▶ **Quoted passage**
⟨

Fill out this access requet form, with info like the following:

  • PI: Michael Rossetti
  • Research Group: "Data Science Research Group" (rossettigrp)
  • Clusters: "Pegasus" only should be fine for now

Paste your public key contents, or upload the public key file directly.

Secure Network

You must be connected to GWireless on campus, or remotely through the GW VPN.

For either option, you will need a GW email account. Researchers and assistants at other universities can use this form to request a GW account.

GWireless

Login success when connected to GWireless!

VPN

In terms of downloading the VPN, here are some notes from the site:

Palo Alto GlobalProtect 6.0.7 for macOS

Download PaloAltoGlobalProtect-6.0.7-Mac.pkg (76 MB) (File will begin downloading in a few seconds) Palo Alto GlobalProtect allows remote access to GW resources through an encrypted connection to GW. Portal Address: gwvpn.gwu.edu

Compatible with macOS 11 and higher. Note: During installation, also install System Extensions.

After you have downloaded and installed the VPN, you may need to give access to it via the Security and Privacy settings.

To use the VPN, launch the "GlobalProtect" program, and enter the portal address. Then sign in with your GW microsoft account ("example@gwu.edu").

Logging In

Log in using the SSH credentials you submitted via the access request form:

ssh <username>@pegasus.arc.gwu.edu

# ssh <username>@pegasus.arc.gwu.edu -i ~/.ssh/id_rsa.pub

If you see a "Permission Denied" issue, email support, and they might say... "You will need to use a one-time multifactor code to log in. Please use one of these codes when prompted..." and provide you with some codes. Try to login again, and supply the code. It works. Great!

Every time you log in, it will prompt you for a 2FA code, so store those OTP codes somewhere, and setup multifactor auth as soon as possible (see section below).

Multifactor Auth

After using one of the OTP codes to login for the first time, run google-authenticator to configure multifactor auth via your Authenticator app. Answer "y" for all the questions. Scan the QR code with your Authenticator app. In the future you will use a code generated by the Authenticator app instead of the OTP / scratch codes.

Navigating the Filesystem

Your home folder is /SEAS/home/<username>.

Be aware of your SSH keys and SSH config:

ll ~/.ssh
#> authorized_keys
#> cluster
#> cluster.pub
#> config
#> id_ecdsa
#> id_ecdsa.pub
#> known_hosts

Python Environment Setup

There are many installable "modules" available, including a module for Python 3.10. However we want project-specific virtual environments, so let's use the miniconda module:

# module load python3/3.10.11

module load miniconda/miniconda3

You will need to run this every time you login to the server?

Once loaded, we should have access to anaconda command line tool.

Listing environments:

conda info --envs

Creating and activating an environment:

conda create -n my-first-env python=3.10

#conda activate my-first-env
# conda command may require some bashrc setup, they want us to use source instead:

source activate my-first-env

Verify the environment is setup properly:

python --version
pip --version

python -i # enter into python shell, test things out
# exit()

⟩

(Stored records)
⟨

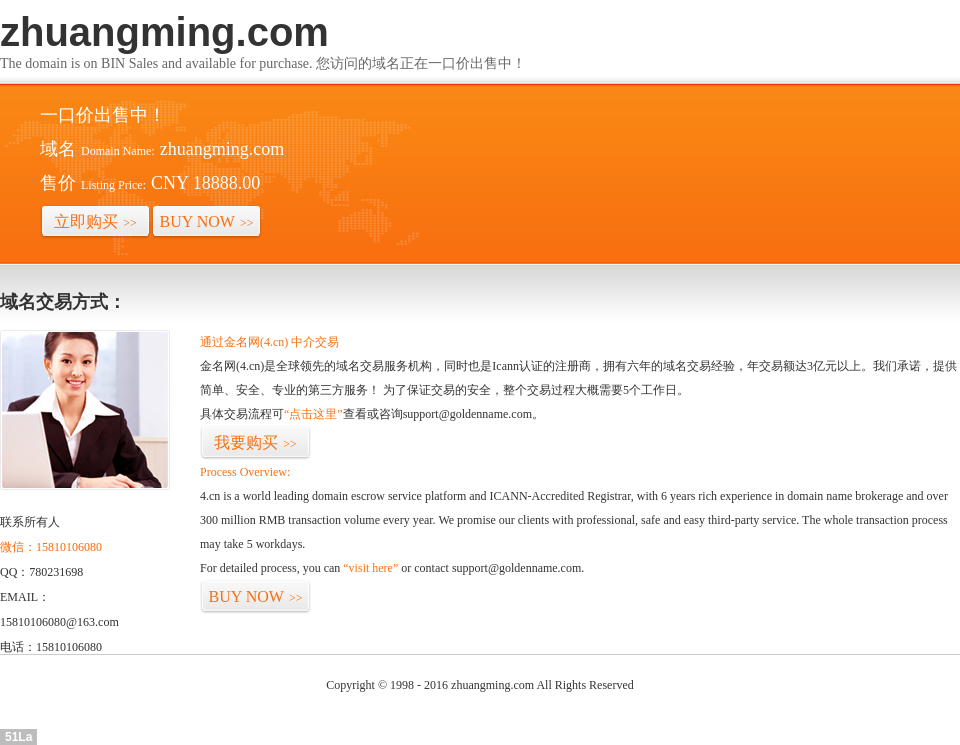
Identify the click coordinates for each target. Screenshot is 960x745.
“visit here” (370, 568)
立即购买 (95, 221)
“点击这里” (313, 414)
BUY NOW (207, 221)
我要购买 (255, 442)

⟩

▶ **Work to be completed**
Please list every entry shown in the output of the "ll ~/.ssh" command in the cluster setup notes.

▶ **Completed exercise**
authorized_keys
cluster
cluster.pub
config
id_ecdsa
id_ecdsa.pub
known_hosts